### Problem details
Taking the data below line by line, count those that include the word "computer" and report the number alone.

### Supplied information
---
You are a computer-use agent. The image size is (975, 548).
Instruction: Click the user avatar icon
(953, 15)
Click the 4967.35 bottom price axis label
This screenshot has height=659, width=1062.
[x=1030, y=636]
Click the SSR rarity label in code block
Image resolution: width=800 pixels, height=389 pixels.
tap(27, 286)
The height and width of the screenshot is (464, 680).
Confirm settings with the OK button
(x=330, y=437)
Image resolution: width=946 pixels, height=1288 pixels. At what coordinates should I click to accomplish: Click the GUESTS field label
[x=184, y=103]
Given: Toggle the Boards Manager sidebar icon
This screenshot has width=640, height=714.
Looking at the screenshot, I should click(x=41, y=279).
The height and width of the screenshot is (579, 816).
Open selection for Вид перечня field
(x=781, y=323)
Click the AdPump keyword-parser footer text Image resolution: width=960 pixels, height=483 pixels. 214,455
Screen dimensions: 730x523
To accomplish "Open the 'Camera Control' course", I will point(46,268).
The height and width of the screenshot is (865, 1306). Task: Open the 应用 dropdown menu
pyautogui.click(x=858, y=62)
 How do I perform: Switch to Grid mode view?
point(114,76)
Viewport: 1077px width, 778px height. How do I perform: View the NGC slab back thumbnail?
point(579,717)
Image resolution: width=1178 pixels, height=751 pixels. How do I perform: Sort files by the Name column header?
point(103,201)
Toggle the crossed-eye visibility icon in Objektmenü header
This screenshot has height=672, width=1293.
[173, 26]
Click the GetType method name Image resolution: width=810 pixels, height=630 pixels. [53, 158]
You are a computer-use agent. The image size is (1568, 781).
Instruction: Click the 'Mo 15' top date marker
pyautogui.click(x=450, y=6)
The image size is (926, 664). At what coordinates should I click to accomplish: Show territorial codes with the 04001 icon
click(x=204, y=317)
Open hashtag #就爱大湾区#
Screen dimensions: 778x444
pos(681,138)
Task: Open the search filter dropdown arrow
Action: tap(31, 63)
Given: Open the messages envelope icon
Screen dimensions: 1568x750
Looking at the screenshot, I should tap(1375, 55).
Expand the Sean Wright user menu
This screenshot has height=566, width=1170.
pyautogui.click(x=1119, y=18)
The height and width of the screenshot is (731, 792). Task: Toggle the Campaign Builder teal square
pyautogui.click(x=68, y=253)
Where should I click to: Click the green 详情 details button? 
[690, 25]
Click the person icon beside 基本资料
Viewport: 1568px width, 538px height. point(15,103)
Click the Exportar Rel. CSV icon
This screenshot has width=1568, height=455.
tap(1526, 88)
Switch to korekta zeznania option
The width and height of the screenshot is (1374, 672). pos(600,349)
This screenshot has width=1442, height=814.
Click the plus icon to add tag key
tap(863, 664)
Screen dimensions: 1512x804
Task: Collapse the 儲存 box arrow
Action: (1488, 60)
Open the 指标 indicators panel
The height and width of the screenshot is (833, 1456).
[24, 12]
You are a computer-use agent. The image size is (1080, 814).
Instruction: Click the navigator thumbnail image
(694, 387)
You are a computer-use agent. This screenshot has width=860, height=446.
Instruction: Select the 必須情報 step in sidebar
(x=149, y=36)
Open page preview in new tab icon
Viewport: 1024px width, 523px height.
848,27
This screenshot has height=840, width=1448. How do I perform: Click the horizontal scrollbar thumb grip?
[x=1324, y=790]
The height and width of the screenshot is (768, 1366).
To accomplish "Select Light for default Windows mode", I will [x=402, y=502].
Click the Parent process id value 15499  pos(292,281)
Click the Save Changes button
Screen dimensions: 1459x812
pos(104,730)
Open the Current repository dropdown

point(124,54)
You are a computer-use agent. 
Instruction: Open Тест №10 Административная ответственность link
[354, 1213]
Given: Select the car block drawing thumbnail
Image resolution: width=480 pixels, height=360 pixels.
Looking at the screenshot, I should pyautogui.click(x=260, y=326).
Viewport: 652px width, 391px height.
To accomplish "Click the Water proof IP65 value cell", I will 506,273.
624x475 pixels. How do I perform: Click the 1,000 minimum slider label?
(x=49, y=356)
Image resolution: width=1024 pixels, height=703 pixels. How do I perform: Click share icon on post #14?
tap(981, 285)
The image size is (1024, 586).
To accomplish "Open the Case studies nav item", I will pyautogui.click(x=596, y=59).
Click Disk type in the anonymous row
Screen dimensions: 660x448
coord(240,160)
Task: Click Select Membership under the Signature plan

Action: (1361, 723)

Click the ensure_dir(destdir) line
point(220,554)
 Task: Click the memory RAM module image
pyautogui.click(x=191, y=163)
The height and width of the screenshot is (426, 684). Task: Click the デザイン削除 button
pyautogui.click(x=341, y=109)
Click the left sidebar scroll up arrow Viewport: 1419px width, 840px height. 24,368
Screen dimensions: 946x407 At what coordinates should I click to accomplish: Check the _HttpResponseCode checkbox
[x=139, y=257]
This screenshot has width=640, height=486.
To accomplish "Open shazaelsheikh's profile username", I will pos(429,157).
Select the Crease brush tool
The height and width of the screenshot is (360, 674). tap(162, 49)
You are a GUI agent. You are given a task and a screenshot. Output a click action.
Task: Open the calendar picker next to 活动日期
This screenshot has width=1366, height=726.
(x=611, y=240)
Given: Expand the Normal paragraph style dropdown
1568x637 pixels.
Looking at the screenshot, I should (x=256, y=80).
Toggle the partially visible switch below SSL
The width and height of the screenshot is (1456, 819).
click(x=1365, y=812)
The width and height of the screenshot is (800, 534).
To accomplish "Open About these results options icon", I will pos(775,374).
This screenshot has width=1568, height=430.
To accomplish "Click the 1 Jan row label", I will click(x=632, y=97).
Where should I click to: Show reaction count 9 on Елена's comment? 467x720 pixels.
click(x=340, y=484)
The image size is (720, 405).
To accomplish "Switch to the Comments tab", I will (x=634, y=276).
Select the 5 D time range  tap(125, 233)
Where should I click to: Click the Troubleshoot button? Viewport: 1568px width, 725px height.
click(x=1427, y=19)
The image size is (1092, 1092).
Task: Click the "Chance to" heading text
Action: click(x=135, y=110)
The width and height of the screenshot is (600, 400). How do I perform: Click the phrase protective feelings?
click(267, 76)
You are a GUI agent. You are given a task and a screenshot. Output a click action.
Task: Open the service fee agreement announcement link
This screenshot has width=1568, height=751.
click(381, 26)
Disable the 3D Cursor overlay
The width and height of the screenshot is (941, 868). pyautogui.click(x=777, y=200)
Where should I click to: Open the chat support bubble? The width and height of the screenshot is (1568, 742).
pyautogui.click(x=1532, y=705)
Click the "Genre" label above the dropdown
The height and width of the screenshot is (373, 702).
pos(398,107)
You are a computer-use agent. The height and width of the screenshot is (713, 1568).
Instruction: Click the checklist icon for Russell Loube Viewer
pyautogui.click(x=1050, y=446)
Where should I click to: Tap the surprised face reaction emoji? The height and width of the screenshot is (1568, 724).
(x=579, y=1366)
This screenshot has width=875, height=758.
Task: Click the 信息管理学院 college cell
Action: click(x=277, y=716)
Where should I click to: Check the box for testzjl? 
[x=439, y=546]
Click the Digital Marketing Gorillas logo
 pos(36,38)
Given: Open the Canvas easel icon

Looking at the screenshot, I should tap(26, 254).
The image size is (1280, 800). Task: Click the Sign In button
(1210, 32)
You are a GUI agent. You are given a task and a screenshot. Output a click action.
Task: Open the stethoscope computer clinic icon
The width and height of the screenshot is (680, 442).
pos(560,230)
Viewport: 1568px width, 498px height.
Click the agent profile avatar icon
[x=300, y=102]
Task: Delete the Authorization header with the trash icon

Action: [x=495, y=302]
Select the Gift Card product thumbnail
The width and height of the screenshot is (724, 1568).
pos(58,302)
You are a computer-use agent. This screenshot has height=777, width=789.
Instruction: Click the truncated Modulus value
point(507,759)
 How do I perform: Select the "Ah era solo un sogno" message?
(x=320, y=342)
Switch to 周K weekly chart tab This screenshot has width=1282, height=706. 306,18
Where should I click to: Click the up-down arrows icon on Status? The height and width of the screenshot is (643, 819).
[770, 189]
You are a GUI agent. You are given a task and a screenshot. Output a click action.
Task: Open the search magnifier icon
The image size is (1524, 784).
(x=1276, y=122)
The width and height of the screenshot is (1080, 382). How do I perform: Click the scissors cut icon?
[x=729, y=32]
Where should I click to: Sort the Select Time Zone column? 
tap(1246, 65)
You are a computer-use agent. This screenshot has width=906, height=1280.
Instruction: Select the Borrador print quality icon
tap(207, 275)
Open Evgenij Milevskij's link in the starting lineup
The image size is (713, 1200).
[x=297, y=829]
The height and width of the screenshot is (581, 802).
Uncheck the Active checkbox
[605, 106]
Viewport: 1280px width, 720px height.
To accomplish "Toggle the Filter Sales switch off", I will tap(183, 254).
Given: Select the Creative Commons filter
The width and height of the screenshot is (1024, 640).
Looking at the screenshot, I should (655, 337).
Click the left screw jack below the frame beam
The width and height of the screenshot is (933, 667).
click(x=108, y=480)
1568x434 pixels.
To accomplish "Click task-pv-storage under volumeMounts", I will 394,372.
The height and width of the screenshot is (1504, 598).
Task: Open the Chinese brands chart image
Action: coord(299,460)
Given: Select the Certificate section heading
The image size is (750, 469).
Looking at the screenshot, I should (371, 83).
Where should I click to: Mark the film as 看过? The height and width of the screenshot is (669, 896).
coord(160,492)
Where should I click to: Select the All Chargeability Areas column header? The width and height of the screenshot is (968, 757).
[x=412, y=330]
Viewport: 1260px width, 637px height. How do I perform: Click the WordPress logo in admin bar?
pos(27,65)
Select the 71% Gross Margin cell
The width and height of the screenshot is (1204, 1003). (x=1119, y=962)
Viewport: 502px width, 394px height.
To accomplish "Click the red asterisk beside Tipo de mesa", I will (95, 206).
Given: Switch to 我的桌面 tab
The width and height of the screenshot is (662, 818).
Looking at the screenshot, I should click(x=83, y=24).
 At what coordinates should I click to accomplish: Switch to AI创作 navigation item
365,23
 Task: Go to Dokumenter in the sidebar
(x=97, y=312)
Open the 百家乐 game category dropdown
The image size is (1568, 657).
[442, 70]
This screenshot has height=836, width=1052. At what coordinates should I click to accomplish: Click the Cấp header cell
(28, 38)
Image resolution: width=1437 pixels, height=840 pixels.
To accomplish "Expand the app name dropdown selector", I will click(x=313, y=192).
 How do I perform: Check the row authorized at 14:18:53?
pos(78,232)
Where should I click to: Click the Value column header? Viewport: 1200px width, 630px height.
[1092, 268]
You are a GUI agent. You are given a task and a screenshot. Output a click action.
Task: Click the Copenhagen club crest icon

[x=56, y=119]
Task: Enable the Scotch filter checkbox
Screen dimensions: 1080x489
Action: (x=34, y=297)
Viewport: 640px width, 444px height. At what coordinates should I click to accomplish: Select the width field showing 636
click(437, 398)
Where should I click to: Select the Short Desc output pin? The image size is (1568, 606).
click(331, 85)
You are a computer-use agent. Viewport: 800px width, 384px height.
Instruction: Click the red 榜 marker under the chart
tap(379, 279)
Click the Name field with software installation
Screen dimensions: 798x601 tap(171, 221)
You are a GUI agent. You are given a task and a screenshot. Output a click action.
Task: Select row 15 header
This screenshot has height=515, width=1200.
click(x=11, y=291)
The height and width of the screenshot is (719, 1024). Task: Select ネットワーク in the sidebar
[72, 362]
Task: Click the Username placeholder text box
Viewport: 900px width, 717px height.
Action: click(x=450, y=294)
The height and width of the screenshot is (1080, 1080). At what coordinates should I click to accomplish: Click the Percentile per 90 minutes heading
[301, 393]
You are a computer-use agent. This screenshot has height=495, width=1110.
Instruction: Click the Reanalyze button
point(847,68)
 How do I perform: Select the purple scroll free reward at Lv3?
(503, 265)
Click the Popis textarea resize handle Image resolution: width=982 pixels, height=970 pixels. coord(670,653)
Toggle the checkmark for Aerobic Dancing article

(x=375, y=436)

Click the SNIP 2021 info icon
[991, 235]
---
### Solution to this task
11